Kenneth Witt

Should Your Firm Use Strategy Mapping?

Six key benefits revealed.

August 18, 2008
by Kenneth Witt, CPA

* Adapted from the Management Accounting Guideline, “Strategy Mapping” by Howard Armitage and Cam Scholey. This Guideline was developed for the AICPA, CMA Canada, and the Chartered Institute of Management Accountants. 

Experts say effective execution of strategy is paramount to success and essential for survival. Unfortunately, few companies are truly successful at implementing the strategies they select and fall far short of both their own and others’ expectations. How come?

Perhaps the single most significant reason for poor strategy implementation is that leaders who chart the course are unable to communicate their vision clearly to others.

While the vast majority of organizations have well-defined procedures for developing strategic plans, there is a major disconnect between the formulation and execution phases of those plans. How can leaders cascade an organization’s vision, mission and core strategies into the actionable behaviors that achieve critical objectives?

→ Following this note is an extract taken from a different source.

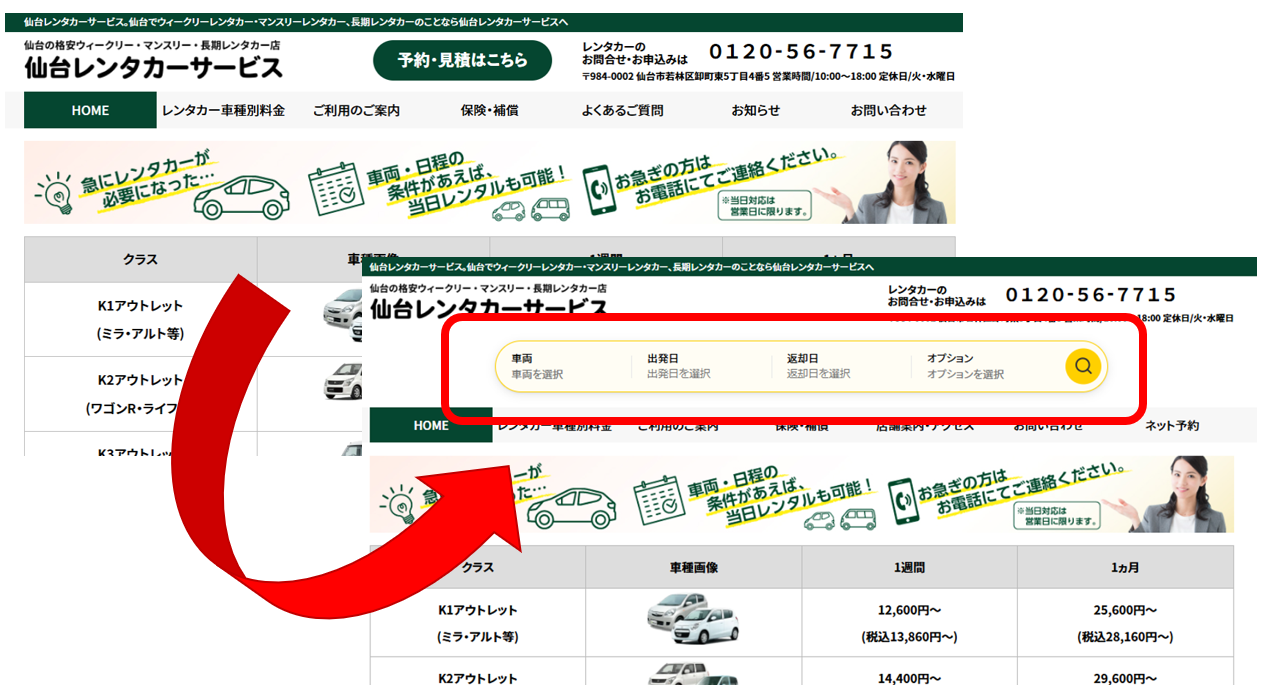This screenshot has width=1264, height=700.
Task: Click the HOME tab on the foreground page
Action: tap(431, 426)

Basics of Strategy Mapping

Reader Note: Don’t miss the upcoming conference with sessions on Strategy Mapping at the 2008 International Financial Executives Leadership Forum, September 24-26, National Harbor, MD

Strategy maps describe how organizations create value by building on strategic themes such as “growth” or “productivity.” These themes determine which specific strategies organizations will adopt at their customer, process, learning and growth levels. Well-constructed maps describe how to meet its specific customer promises through a combination of employee, technology and business processes that satisfy customer expectations and meet shareholder demands. In short, they provide the conceptual framework that organization leaders and their followers can use to better understand and execute strategy.

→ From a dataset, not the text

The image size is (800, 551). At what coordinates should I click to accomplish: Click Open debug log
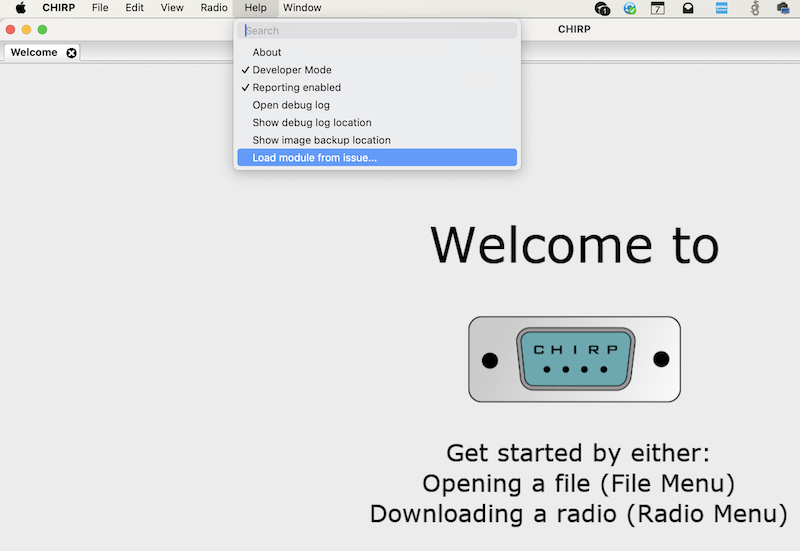[291, 105]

Benefits of Strategy Mapping

If you’re a manager, the following six steps can by quite helpful for effectively creating and implementing strategy mapping initiatives at your own organization: 

  1. Determine the overriding objective. While customer satisfaction and quality are worthwhile pursuits, the overriding objective(s) for profit-making enterprises must be economic.
  2. Determine the dominant value proposition. No organization can be all things to all people. The key here is to select one dominant value proposition and provide breakthrough customer value in that proposition.
  3. Choose the key financial strategies. Deciding on your dominant value proposition will guide your selection of financial strategies.
  4. Choose the key customer-related strategies. Similarly, your dominant value proposition will determine how much emphasis you place on adding and retaining customers, increasing revenues per customer, or reducing costs per customer.
  5. Choose the key internal business process strategies. Once the appropriate financial and customer strategies are identified, the “what” you want to accomplish becomes the “how.”
  6. Choose the key learning and growth strategies. Finally, the inevitable gaps in knowledge skills and abilities necessary for effective execution are addressed with learning and growth strategies in three key areas: human capital, information capital and organization capital.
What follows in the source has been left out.